As to the more “involved” methods of weight loss, the reason I believe they fail is that they’re meant to. I’m not going to mention any names here, but if I run a company that makes its money by getting people to eat my packaged meals day in and day out, what am I doing besides putting myself out of business if I teach people how to shop for, cook at home, or order meals out that don’t involve my products?

If I keep people in the dark on how to make the right decisions for themselves, and convince them that my perfectly-measured meals are the only way to keep themselves trim and healthy, I’m as effective as any tobacco company in keeping my pigeons coming back again and again, totally dependent upon what I’m offering. People might get sick of eating my tasteless, frozen crap day in and day out, and go back to what they used to eat with no new knowledge of how to manage it, but back they'll come a few months later, tail between their chafing legs, ready to start over again.

But, what do you know? You just got all this advice for nothing, and if any medical professional wants to challenge or add to anything I’ve said here, I will be more than happy to make the update. Go on now, get out there and drop that weight without doing anything silly, and feel free to share your results in the comments section!
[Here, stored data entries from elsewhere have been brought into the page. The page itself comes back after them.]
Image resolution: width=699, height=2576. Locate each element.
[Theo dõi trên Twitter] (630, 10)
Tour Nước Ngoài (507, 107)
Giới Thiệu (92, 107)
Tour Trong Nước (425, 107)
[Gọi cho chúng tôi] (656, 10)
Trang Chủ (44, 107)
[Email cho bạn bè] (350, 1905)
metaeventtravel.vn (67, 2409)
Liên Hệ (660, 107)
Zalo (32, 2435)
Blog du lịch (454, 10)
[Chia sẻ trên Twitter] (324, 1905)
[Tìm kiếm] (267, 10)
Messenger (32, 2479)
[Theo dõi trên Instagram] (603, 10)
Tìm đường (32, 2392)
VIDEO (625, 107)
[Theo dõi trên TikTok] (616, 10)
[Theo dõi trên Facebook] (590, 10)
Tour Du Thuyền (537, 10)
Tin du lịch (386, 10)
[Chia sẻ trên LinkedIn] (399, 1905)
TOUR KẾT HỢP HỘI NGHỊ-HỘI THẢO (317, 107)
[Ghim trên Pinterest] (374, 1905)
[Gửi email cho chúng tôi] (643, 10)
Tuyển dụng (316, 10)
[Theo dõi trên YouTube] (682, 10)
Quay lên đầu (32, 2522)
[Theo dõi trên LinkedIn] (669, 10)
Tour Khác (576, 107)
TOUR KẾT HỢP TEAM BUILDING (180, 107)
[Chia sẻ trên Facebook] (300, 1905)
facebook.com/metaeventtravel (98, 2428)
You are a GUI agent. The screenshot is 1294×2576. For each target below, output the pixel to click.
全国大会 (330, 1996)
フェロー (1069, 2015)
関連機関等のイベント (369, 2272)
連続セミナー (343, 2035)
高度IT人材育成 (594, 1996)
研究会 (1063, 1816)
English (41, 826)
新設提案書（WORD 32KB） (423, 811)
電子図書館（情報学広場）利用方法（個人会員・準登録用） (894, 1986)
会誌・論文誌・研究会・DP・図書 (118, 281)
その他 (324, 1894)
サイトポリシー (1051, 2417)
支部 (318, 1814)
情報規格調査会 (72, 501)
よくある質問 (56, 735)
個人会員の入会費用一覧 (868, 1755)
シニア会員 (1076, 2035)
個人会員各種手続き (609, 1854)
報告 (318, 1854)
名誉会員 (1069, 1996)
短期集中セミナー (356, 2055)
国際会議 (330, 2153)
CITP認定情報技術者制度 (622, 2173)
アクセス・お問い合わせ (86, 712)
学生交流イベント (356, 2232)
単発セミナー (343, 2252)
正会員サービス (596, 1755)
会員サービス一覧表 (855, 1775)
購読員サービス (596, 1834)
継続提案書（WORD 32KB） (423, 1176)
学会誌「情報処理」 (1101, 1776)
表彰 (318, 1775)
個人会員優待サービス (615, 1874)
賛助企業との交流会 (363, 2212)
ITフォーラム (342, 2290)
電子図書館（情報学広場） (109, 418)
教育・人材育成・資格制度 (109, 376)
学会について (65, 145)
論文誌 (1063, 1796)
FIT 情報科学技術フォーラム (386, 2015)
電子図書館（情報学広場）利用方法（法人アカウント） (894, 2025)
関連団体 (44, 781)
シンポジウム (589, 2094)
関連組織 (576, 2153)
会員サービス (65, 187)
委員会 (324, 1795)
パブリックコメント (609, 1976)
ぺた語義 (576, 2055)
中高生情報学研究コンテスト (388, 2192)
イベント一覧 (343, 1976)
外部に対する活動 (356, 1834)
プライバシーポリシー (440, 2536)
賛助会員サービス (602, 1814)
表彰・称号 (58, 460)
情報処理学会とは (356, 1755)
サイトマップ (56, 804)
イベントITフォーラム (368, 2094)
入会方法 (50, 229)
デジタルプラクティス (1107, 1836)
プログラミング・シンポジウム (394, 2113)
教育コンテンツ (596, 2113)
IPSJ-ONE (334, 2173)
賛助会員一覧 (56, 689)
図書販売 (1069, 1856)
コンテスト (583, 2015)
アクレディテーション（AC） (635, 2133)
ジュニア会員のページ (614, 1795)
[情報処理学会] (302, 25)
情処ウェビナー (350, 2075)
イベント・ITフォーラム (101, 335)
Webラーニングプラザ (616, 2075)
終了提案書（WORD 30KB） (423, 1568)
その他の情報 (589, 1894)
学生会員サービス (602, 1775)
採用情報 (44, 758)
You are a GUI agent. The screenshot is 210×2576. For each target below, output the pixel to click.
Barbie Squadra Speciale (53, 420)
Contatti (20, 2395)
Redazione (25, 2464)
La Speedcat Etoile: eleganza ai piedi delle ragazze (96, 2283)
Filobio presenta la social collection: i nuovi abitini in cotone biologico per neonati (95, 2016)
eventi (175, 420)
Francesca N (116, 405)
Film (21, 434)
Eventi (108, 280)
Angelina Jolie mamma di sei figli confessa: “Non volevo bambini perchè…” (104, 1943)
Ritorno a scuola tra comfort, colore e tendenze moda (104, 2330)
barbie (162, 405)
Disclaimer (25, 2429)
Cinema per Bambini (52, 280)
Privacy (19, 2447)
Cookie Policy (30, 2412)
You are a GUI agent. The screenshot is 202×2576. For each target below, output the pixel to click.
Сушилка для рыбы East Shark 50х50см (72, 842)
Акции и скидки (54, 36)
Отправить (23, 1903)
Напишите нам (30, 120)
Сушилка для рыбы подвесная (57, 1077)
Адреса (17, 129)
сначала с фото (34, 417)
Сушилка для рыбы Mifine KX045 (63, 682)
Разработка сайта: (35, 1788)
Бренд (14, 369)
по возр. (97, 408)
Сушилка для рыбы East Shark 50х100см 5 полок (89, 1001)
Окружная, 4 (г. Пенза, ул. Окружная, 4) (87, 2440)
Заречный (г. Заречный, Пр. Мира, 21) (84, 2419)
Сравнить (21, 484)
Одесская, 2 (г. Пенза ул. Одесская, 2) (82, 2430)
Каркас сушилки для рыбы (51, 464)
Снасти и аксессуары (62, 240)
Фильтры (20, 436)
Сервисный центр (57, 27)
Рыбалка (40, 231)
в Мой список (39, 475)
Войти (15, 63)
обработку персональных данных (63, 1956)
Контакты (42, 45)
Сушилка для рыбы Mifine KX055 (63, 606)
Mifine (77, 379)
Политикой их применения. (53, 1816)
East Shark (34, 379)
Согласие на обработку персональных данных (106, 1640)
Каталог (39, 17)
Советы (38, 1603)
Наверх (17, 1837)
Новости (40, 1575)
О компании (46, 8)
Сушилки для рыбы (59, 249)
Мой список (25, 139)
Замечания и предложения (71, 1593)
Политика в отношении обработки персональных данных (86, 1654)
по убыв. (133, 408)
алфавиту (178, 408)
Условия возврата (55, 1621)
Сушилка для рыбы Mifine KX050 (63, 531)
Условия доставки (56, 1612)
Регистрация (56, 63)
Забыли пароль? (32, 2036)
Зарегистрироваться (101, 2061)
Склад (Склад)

POSTSCRIPT TO MY FELLOW OLDSTERS

You know that saying, “age is just a number”? Well, guess what, age is a number, but not “just” a number. When that number is less than 30, we don’t have much to worry about yet in terms of our lifelong battle against the very same gravity that keeps us from flying off the planet. We’re strong, we’re resilient, and there’s very little we can do in the way of self-abuse, short of using heroin, cocaine, or meth, or becoming alcoholics, to lose the upper hand in that fight.

When the number is between 30 and 40, we’re likely in a state of equilibrium with nature. We’re neither winning nor losing, and we can mostly coast on what we’ve been doing so far, unless of course we’ve been going to extremes.

Beyond 40, our decline begins. We’ve been fighting gravity, and dumping toxic matter into our systems for decades, and now the effects are starting to show. Our waistlines expand, our blood pressure starts to rise, we start to get those little aches and pains in the morning, and we can’t keep up in the bars the way we used to.

50 is the break point. The number 50 is now an alarm, telling you it's time to go on the offensive against nature's onslaught. It's all downhill for us now, but we still have a choice: Do we want to go over a cliff and go splat, with all of the pain, medical expense, and heartache to our families that that entails, climaxing in our early demise? Or, would we rather wring some extra decades out of this one life we've got, and travel down a gentle slope that allows us to get the most out of our newly-won extra time?

I know what my choice was. What's yours?